The lawsuit also names Altria Group, the parent company of Philip Morris USA. Altria invested $12.8 billion for a 35% stake in JUUL in 2018. Last October, the company took a $4.5 billion write down on that investment in the wake of mounting health concerns linked to vaping as well as concerns raised about the company’s alleged marketing to teenagers.
The lawsuit was filed in Oregon’s Lane County Circuit Court by Kewmarse Imani, and alleges “JUUL, in advertising and promoting its electronic cigarettes, failed to give an adequate warning about the danger those electronic cigarettes posed to persons likely to be injured by those electronic cigarettes. Although some of JUUL’s more recent advertisements have mentioned that JUUL contains nicotine, those advertisements made no suggestion JUUL electronic cigarettes contained more nicotine than competing products.”

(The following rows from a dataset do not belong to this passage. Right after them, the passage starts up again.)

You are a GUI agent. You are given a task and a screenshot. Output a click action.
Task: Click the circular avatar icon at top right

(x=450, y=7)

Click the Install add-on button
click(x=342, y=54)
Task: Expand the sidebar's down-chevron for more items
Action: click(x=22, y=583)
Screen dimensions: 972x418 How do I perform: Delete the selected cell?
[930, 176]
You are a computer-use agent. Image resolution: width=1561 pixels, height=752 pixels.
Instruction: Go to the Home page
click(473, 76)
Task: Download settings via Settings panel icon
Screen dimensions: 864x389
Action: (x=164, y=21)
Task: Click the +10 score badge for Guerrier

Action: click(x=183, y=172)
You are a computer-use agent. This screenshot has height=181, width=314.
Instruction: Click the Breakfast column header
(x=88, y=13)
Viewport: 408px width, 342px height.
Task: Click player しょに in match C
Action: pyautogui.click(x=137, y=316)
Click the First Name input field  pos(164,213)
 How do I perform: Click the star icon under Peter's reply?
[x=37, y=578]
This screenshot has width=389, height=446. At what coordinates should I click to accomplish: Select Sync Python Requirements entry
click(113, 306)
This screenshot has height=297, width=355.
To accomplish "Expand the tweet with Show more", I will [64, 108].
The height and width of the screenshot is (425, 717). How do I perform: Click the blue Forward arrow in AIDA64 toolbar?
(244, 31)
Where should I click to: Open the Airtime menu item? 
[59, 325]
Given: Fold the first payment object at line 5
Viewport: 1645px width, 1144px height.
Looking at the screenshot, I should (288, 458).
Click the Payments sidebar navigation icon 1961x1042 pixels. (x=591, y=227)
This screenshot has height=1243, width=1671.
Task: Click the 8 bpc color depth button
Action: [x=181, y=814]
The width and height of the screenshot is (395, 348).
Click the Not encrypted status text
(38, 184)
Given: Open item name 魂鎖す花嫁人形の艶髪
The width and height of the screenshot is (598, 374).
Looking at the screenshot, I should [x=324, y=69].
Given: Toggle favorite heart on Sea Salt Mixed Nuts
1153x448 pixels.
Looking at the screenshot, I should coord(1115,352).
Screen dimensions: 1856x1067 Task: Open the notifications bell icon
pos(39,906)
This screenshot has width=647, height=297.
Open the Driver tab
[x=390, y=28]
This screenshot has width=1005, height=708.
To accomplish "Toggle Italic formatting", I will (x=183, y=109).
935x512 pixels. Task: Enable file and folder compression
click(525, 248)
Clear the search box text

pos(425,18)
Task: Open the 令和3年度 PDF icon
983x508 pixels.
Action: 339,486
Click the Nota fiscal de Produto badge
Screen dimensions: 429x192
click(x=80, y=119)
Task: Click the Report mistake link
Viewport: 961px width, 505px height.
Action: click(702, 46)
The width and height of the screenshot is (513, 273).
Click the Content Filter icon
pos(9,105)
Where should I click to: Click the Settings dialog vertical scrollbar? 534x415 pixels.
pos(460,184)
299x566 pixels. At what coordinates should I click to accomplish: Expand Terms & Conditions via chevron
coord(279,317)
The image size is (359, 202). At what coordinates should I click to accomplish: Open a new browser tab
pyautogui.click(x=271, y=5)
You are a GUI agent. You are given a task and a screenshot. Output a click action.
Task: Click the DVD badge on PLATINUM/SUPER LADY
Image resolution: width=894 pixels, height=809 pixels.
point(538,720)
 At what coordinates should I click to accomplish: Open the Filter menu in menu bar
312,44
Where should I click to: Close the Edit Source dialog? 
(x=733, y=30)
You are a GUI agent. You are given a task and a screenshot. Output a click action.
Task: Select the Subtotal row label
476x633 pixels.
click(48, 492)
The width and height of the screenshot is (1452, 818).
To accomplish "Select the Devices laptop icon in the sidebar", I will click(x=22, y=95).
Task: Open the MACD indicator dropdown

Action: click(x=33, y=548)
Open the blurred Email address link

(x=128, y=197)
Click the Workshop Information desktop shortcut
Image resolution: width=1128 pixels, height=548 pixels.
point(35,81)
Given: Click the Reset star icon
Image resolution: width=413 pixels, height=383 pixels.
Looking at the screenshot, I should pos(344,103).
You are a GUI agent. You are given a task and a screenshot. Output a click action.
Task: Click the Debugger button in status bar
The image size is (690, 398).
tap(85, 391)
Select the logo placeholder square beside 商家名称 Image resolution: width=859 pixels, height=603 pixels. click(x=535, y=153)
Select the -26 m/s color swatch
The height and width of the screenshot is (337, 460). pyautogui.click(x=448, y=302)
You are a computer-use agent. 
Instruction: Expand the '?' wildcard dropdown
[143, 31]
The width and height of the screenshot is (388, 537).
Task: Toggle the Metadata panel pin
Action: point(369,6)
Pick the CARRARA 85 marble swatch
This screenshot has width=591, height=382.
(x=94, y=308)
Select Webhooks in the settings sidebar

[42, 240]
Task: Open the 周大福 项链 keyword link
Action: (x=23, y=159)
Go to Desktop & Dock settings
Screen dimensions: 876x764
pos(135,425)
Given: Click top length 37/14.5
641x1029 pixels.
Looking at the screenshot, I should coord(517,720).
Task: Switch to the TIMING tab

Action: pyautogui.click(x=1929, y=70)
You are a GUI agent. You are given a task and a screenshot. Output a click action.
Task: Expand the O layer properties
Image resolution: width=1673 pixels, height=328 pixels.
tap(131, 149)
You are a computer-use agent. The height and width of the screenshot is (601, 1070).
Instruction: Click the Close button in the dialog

Imani claims that the vape companies were negligent in their marketing to youth, enticing them with flavored e-liquids and cartoon-character endorsements. The lawsuit also claims the companies were fraudulent in their concealing and misrepresenting of the health risks their products posed to users. Imani also draws a comparison to Big Tobacco’s advertising and concealing of health risks of cigarettes.
“It was easy for JUUL to copy Big Tobacco’s proven marketing strategy,” the lawsuit states. “But JUUL exploited this information to learn how to hook a generation of America’s youth on nicotine. JUUL does not even keep this fact a secret.”
Beasley Allen lawyers Joseph VanZandt and Sydney Everett, together with Mass Torts Section Head Andy Birchfield, are currently representing several individuals who are suing the top U.S. vape maker JUUL for the negative impact its products have had on their lives.